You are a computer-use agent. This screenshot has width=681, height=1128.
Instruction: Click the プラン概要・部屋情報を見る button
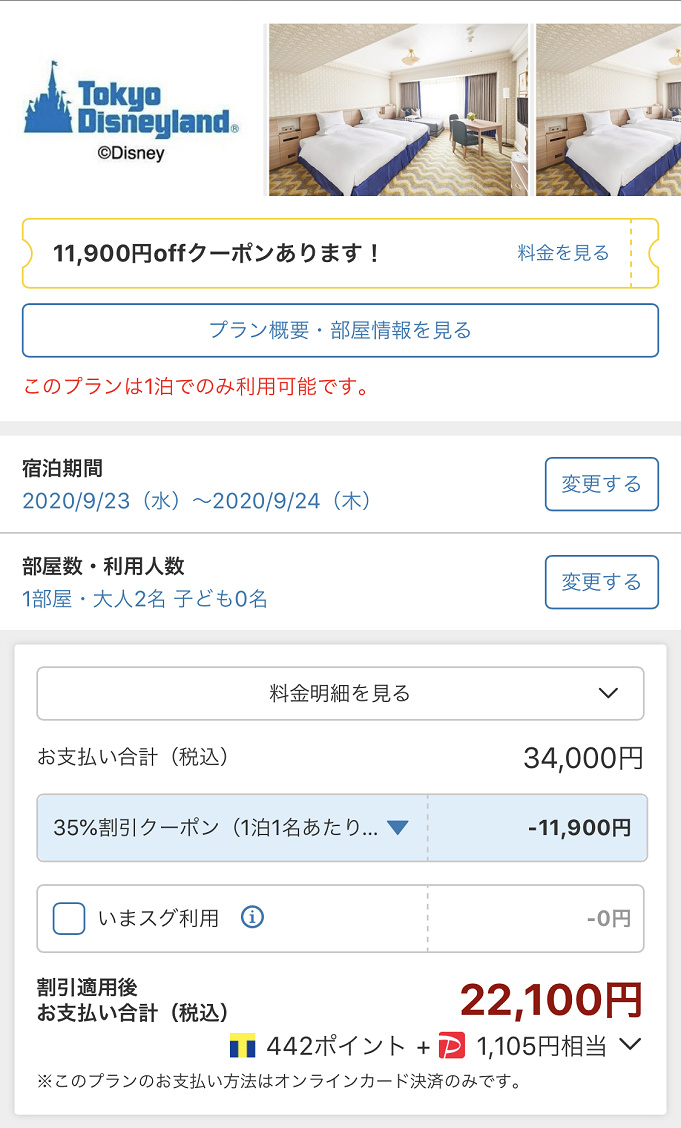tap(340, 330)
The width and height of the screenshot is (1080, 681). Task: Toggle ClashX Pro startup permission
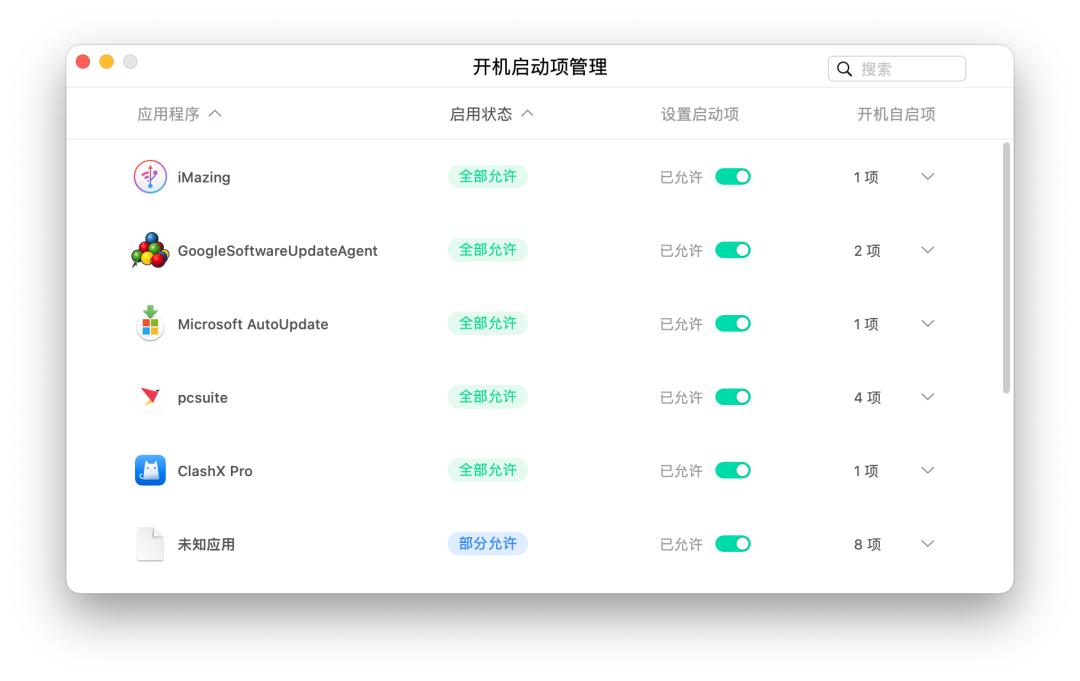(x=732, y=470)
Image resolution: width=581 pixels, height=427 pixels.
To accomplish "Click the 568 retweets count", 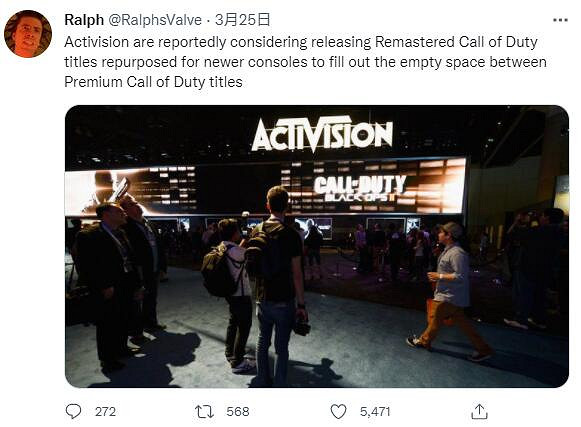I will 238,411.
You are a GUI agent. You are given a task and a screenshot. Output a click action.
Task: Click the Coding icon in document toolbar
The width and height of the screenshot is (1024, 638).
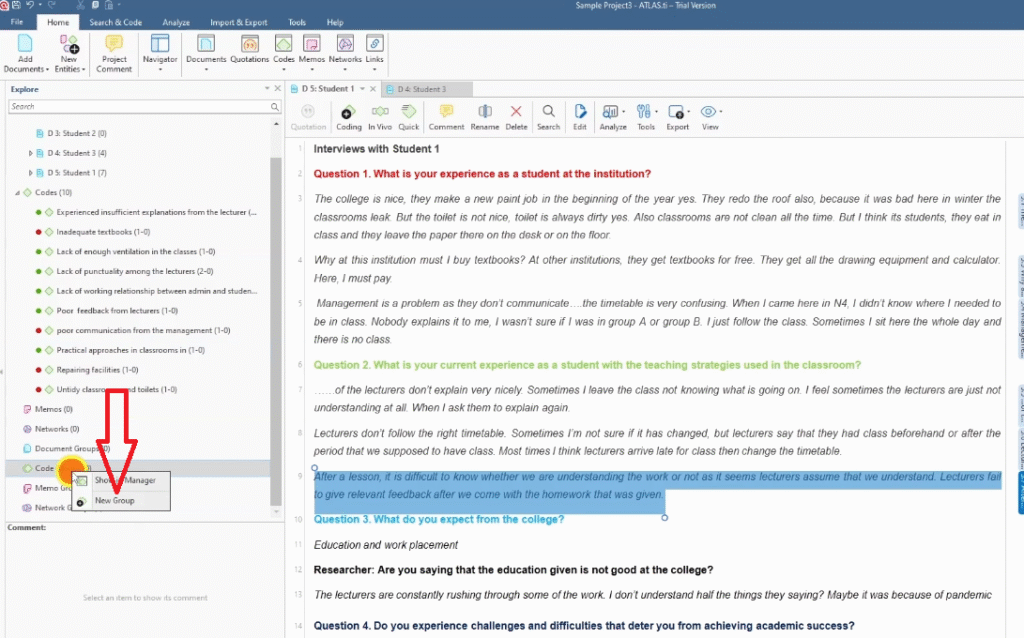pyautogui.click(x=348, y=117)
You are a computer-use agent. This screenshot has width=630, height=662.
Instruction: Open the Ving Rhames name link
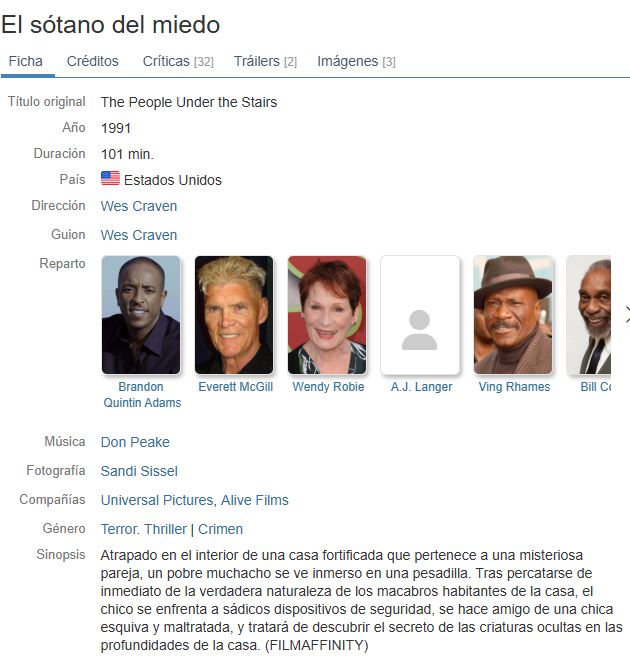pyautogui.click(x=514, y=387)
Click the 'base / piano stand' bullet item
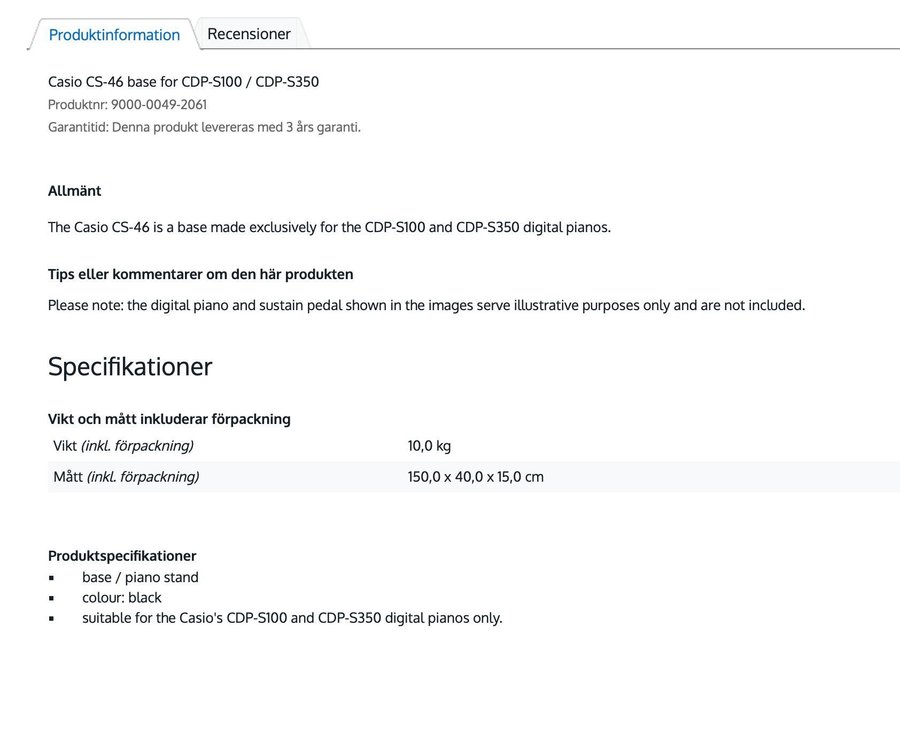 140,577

___

Across the entries above, state how many lines include the string "This", with no other text.

2